Rational Faith
The Best Reason for Apologetics
 
Dr. Del Tackett on why Jesus Came: To Testify to the Truth John 18.37
As you might imagine of one hosting a website that deals with apologetic issues, I listened with interest to the debate last Saturday on Moody's Up For Debate entitled  "Do Apologetics Help or Hurt our Christian Witness?"  As always the host, Julie Roys welcomed well qualified guests for the discussion: author and professor David Fitch and  author and professor Nancy Pearcey.

Dr. Fitch offered the concern that  apologetics train us in a posture of defensiveness;   and that we don't listen
as  well, having answers ready before we hear the question. His main objection is summarized in this tweet:

Professor Pearcey had a number of good responses, in addition to her own testimony of how apologetics helped her come to the faith, some of her her reminders include:

 - We need to be inclusive in our approaches
 - We should use all the tools available to us
 - It is possible to do apologetics wrong (implied: therefore learn to do it right!)
 - Apologetics can descend into a game of "gotcha"
 - And as she reminded us in this tweet:

But the answer I was expecting, but didn’t hear (unless I missed while I moved from the car to the house) was a statement about  the truth. Focus on the Family recently put together a world view instructional series called The Truth Project led by Dr. Del Tackett. Dr. Tackett opens the series by asking the question why did Jesus come? Many correct, but off the point answers are  proffered, until Dr. Tackett finally gets to the point, and quotes Jesus in his reply to Pilate:

Jesus answered, “You are right in saying I am a king. In fact, for this reason I was born, and for this I came into the world, to testify to the truth.
John 18.37

Having made the point that the reason Jesus came was to testify to the truth he goes on to point out another key truth:  Jesus  came to testify – as in a court of law. Why? Because the truth is under attack.

That was no more apparent than during the reboot of the series “Cosmos” which aired  Sunday night.  The original widely popular  series was hosted by  Carl “billions and billions”  Sagan.  This reboot – showing a new age has arrived with its  introduction by president Obama and hosted by astrophysicist Neil deGrasse Tyson, an African American scientist, has not changed in one key respect – it is still as atheistic and Anti-God as the original series.

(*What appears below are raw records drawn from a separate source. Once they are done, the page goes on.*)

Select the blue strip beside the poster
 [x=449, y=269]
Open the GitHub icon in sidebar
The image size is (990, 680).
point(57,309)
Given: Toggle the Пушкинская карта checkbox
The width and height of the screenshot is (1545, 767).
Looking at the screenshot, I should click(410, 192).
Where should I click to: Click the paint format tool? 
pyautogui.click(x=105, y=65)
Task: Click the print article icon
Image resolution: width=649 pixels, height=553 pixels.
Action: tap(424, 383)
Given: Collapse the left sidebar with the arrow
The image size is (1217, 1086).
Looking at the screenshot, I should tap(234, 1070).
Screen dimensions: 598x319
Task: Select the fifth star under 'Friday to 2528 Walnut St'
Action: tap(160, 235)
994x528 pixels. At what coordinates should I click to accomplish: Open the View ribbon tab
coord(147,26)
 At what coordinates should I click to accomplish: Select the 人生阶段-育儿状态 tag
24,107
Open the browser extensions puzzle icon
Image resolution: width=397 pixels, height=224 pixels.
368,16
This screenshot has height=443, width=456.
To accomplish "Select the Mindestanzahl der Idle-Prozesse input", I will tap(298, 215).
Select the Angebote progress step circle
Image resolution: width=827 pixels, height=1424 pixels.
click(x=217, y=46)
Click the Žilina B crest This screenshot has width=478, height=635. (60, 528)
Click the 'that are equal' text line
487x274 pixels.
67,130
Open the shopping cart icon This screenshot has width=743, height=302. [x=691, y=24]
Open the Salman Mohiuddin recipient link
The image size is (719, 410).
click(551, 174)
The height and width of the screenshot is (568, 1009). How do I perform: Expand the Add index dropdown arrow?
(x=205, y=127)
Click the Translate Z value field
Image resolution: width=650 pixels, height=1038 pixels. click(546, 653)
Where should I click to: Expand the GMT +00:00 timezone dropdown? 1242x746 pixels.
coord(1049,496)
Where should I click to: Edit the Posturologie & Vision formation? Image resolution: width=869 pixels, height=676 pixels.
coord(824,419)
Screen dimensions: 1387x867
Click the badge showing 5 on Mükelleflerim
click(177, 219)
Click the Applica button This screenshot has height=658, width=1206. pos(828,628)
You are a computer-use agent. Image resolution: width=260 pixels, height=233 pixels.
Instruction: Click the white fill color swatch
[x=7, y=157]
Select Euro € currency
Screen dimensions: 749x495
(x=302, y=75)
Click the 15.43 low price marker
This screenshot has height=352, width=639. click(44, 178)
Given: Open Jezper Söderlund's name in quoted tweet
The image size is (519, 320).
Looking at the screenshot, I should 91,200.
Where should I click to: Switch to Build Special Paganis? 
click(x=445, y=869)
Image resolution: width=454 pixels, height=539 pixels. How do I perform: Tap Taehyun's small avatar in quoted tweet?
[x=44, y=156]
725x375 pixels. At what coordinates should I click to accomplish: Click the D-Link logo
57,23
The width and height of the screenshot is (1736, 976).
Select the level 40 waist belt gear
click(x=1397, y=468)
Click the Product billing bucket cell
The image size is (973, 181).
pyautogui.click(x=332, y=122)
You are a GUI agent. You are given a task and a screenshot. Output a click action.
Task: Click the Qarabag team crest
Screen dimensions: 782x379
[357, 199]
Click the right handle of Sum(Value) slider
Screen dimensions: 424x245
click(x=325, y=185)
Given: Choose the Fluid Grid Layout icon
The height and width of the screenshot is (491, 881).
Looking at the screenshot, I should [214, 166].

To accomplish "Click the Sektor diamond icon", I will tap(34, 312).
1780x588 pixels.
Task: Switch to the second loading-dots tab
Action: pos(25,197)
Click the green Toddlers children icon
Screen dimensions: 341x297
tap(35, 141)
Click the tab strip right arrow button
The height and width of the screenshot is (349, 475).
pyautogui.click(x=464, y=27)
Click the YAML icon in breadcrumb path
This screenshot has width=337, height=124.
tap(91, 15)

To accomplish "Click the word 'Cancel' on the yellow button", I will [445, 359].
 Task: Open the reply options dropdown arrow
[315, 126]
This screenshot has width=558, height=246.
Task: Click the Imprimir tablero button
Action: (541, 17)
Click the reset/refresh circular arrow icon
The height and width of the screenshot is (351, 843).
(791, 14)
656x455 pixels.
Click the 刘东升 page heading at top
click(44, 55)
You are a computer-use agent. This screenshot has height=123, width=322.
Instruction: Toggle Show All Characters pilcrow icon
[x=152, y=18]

In addition to loudly and clearly proclaiming the godless theories of  the Big Bang and Darwinian Evolution they also included unmistakable  anti-Christian, anti-faith depictions in a segment on the Renaissance Italian visionary Giordano Bruno, who imagined the cosmos to be much as it actually is.  As clearly depicted as his vision, is the clearly pejorative depiction of an incorrect,  narrow minded church in a thinly veiled attempt to discredit and marginalize the church and  indoctrinate a whole new generation of kids into science with a mistaken impression that science today means science without God.

This is where  apologetics needs to come in.  As Jesus was, we as Christians need to be about the business of proclaiming the truth – the very  reason why Jesus came.  And we need to be able to do it with sound answers.  Otherwise we’ll wind up with more kids  thinking as author Lee Strobel did after learning of the Milley-Urey experiment. The experiment purported to demonstrate that organic compounds – key ingredients of life – would naturally occur in the early environment of the  earth. His thought upon learning of it:

“The moment I first learned of Miller’s success, my mind flashed to the logical implications: if the origin of life can be explained solely through natural processes, then God was out of a job!1

The problem with this iconic experiment, however is that it did not at all represent the early atmosphere of earth as scientist and author Jonathan Wells explains:

“Since 1977 this view has become a near-consensus among geo-chemists. As Jon Cohen wrote in Science in 1995, many  origin-of-life researches now dismiss the 1953 experiment because ‘the early atmosphere looked nothing like the Miller-Urey  simulation.’ ” 2

Fortunately for Lee, he has since learned the truth and is now proclaiming it – as we all should be.  But if we’re not out  proclaiming the truth and providing the true narrative,  we’ll continue to see more kids fall prey to the indoctrination of the godless worldviews of this age coming from the likes of shows such as  Cosmos and a cadre of scientists like  Maggie Aderin-Pocock who is, no doubt, aware of the errors with the experiment, but continue to promote it as definitive a foundational truth as she did in  “Do We Really Need the Moon?”3

So do we really need apologetics? A resounding yes! And what’s the most important reason? To strongly and competently defend and testify about the truth. Do not allow what you consider good to be spoken of as evil. (Rom 14:16 ) Is there any greater evil than the continued and repeated denials of the very truths upon which the gospel is founded?


1 Strobel, Lee The Case for a Creator, Grand Rapids: Zondervan 2004, p 19

2 Wells, Jonathan Icons of Evolution  Washington DC: Regnery Publishing 2000, p 21

3  Pocock, Maggier Aderin host of "Do We Really Need the Moon" TV Documentary, 2011

Photo above – Del Tackett during The Truth Project explaining why Jesus came – to testify to the truth.